** The problem **
The number needed is how many lines in these entries contain "will"; give it alone.

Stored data
--- START ---

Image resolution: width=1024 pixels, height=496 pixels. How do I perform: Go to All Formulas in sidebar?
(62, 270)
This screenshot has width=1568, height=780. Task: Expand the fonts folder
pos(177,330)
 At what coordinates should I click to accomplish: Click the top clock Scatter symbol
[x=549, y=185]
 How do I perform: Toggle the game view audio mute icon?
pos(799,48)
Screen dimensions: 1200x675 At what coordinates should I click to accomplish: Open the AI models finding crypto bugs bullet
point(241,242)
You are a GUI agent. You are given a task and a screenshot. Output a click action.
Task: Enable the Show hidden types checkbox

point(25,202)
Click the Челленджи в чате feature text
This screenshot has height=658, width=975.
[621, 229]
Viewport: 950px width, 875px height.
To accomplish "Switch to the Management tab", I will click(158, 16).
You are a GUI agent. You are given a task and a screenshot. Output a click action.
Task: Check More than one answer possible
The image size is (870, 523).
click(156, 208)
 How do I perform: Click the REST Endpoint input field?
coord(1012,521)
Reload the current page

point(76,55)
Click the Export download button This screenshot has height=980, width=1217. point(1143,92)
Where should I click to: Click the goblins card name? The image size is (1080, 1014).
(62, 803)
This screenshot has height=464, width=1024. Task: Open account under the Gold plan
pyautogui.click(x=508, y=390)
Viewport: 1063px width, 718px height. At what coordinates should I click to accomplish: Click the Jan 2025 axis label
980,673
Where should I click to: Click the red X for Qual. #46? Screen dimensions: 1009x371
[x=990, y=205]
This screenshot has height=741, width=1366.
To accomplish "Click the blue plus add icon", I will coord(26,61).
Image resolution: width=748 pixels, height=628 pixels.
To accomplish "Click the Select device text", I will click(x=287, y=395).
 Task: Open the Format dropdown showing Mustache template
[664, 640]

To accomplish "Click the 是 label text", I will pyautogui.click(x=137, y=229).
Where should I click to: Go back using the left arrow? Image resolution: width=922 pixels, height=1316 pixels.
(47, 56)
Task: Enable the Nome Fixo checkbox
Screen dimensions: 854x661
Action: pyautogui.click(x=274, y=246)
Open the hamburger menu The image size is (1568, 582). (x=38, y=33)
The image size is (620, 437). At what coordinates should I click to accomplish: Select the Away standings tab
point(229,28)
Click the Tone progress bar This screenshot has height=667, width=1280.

--- END ---

** Response box **
4